Clôturant l'hommage consacré à Isao Takahata (qui a reçu cette année un Léopard d'Honneur pour l'ensemble de sa carrière), « Mes Voisins les Yamadas » se distingue des autres films d'animation habituels par son aspect graphique, ainsi que pour son scénario. Se déroulant au sein d'une famille moderne japonaise, le film est doté d'un visuel très particulier, puisque les images sont dessinées à l'aquarelle et brouillonnes, à l'image d'un sketchbook, conférant à cette épuration des dessins un aspect intimiste. Le spectateur est invité à rencontrer cette famille particulière, composées des deux parents, des deux enfants et de la grand-mère; à découvrir leur interaction.

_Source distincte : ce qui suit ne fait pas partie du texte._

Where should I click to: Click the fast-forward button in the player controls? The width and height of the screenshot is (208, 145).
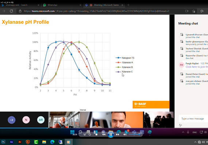pos(118,134)
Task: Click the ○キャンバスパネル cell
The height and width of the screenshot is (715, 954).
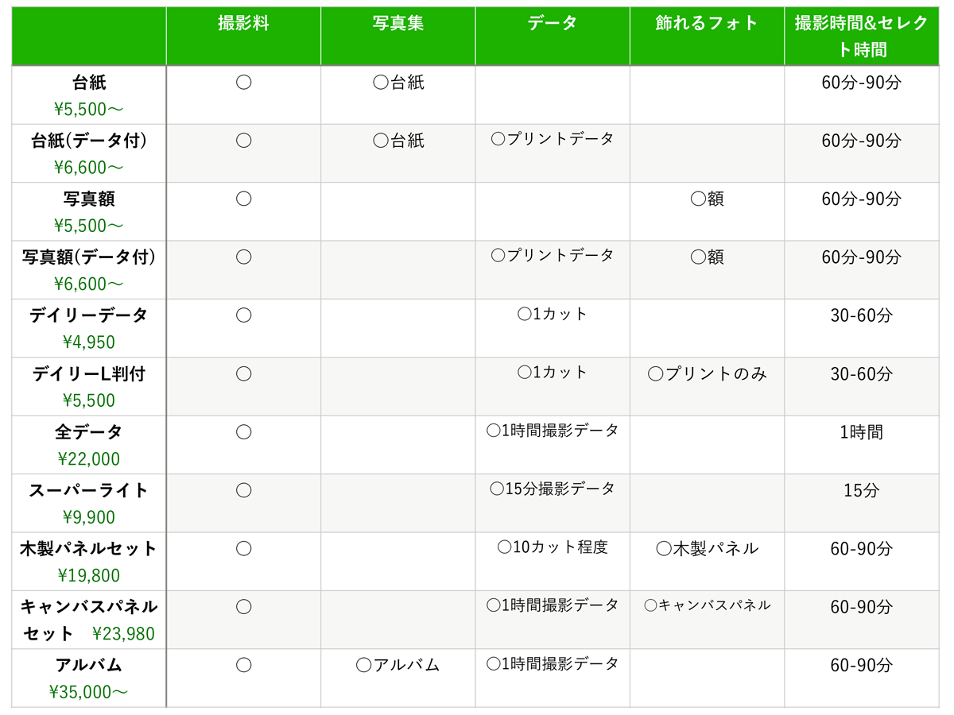Action: point(707,605)

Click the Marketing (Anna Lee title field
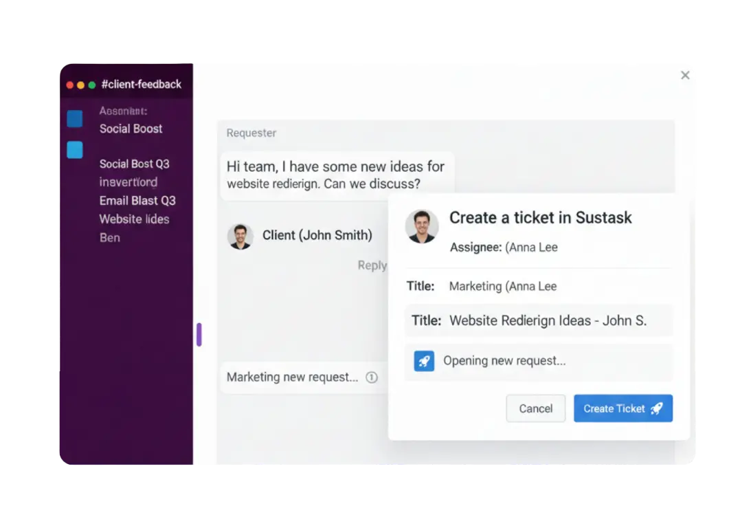539,287

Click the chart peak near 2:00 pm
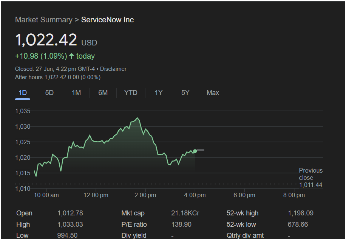pos(138,118)
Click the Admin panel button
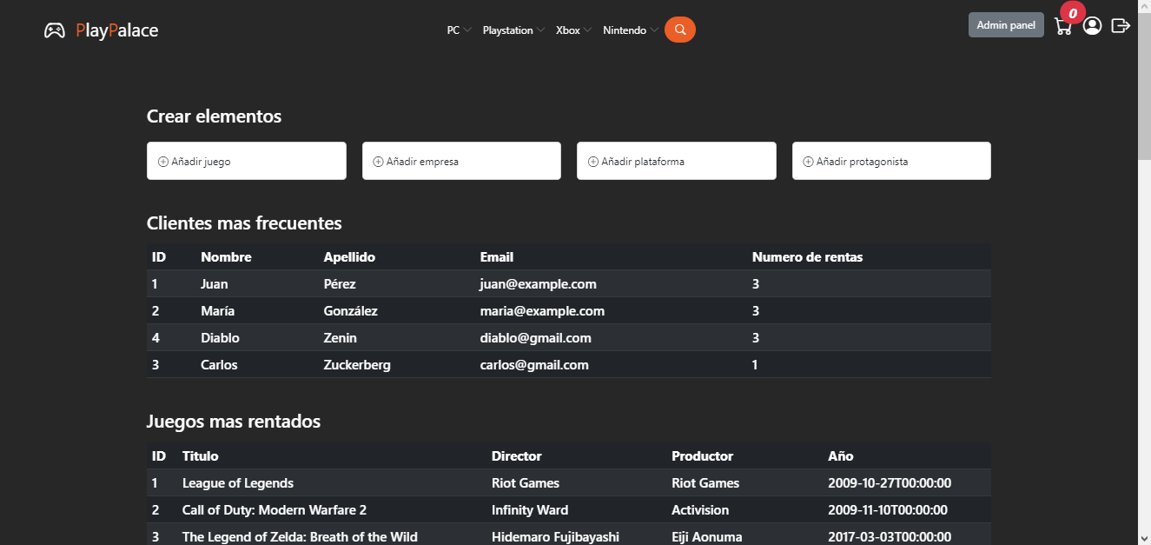The height and width of the screenshot is (545, 1151). [1006, 25]
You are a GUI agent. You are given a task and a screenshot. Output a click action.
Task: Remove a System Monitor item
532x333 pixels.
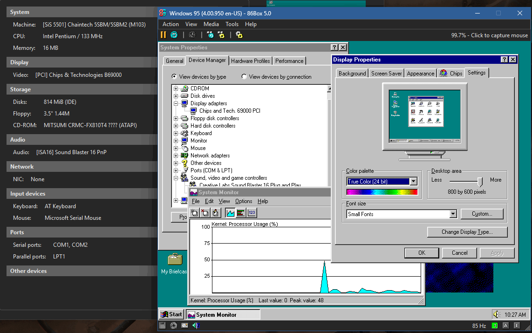205,212
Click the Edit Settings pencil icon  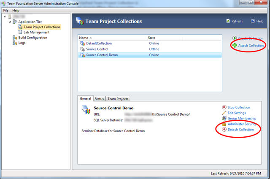tap(224, 113)

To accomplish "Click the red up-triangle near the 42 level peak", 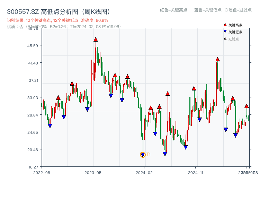I will click(x=217, y=60).
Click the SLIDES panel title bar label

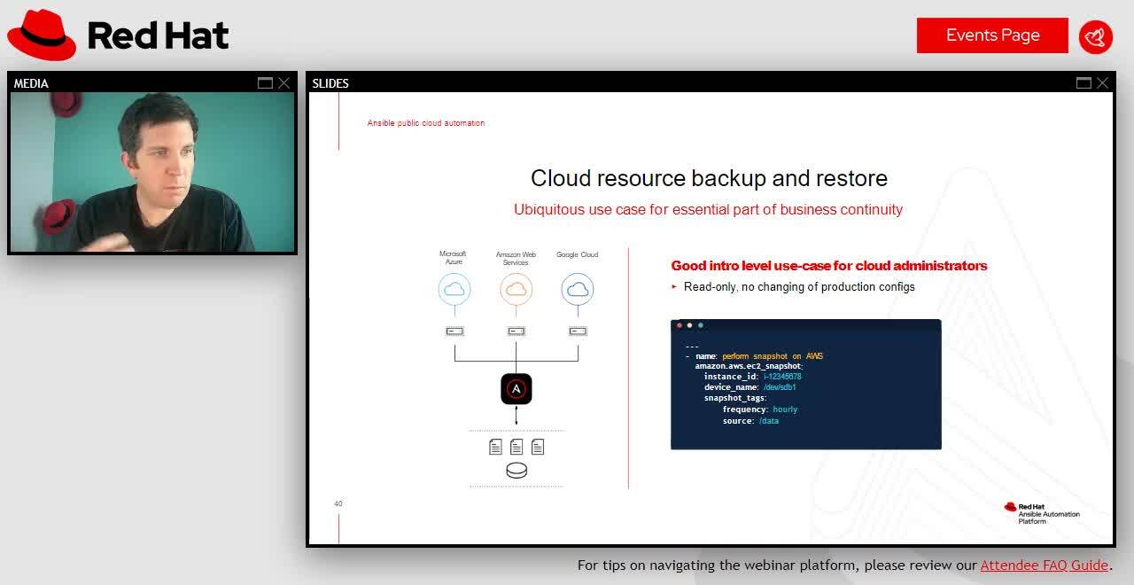pyautogui.click(x=330, y=83)
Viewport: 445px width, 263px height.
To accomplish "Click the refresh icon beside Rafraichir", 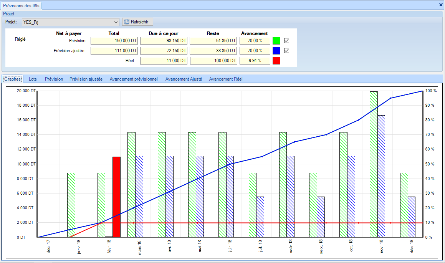I will [x=126, y=22].
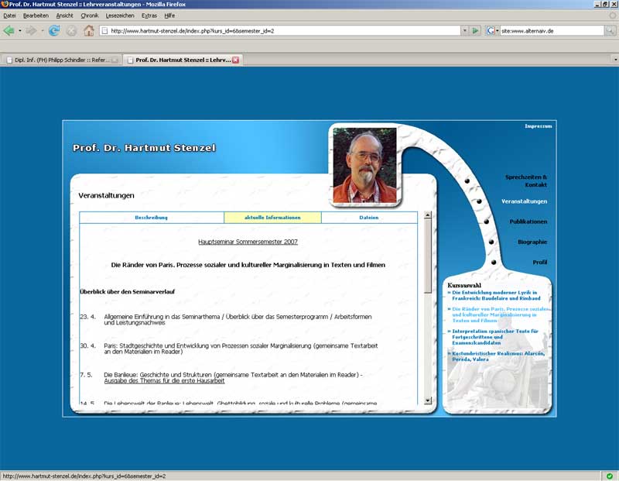Click the Reload page icon
Viewport: 619px width, 481px height.
click(53, 31)
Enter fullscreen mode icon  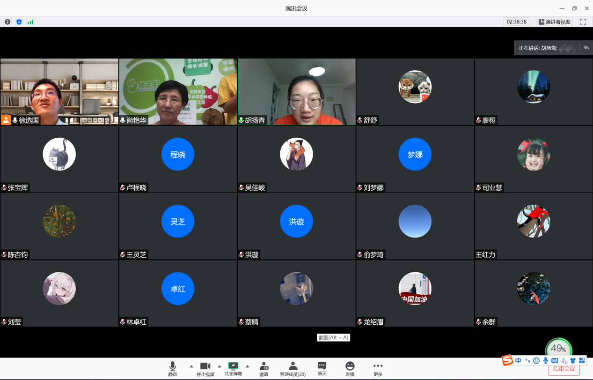[x=583, y=22]
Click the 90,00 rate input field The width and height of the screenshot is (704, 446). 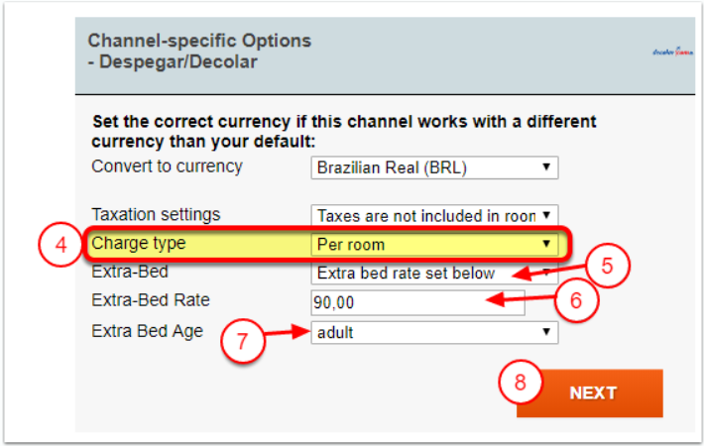[417, 302]
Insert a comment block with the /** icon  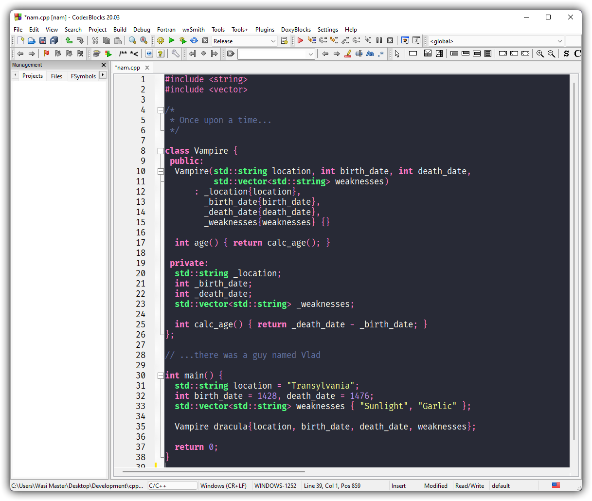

Présenté comme un amalgame de petits sketchs, le film se fractionne en différents sous-parties, souvent liées par une thématique (le rapport entre le père et son fils, entre les deux femmes) ou des cas particuliers (l'enfant oublié au super-marché, l'égoïsme d'un des membres de la famille). Si cette narration fractionnée du film pourrait déconcerter certains spectateurs, elle permet néanmoins d'aborder des sujets de la vie quotidienne, avec émotion et/ou humour. Et là est la force de Takahata, à savoir de ne jamais sombrer dans la redite, avec un pourtant un esthétisme à l'apparence simpliste et limité, mais qui prouve plus d'une fois son ingéniosité technique (le coucher de soleil, énorme prouesse d'animation) et la légèreté avec laquelle sont abordés des sujets plus sérieux. Takahata, souvent sous l'ombre de son compère Miyazaki, n'a rien à lui envier. Une très grande réussite.

Belladonna of Sadness de Eiichi Yamamoto (1973)

Malgré les quelques problèmes techniques qui ont précédé la projection, « Belladonna of Sadness » a pu démarrer et ouvrir son univers particulier aux spectateurs. Particulier, en effet, puisque ce film d'animation use avant tout de dessins fixes plutôt que des animations à proprement parler, à la manière de documentaires historiques. Déroutant, certes, mais d'une beauté indéniable. Entre peinture vivante et croquis, cette « Belladonna of Sadness » témoigne d'un esthétisme sublime, qui orchestre parfois des séquences violentes et déroutantes. Mais même dans la violence de certaines scènes, une part de poésie s'impose souvent, transformant la crudité visuelle en explosion artistique. Malheureusement, le support de projection n'était pas une copie 35mm, voire une Beta Digital, mais une pauvre copie DVD. Inutile de préciser, donc, que le rendu visuel en était grandement appauvri. Le défilement des images était particulièrement pénible pour les yeux, puisqu'il saccadait constamment. Dommage.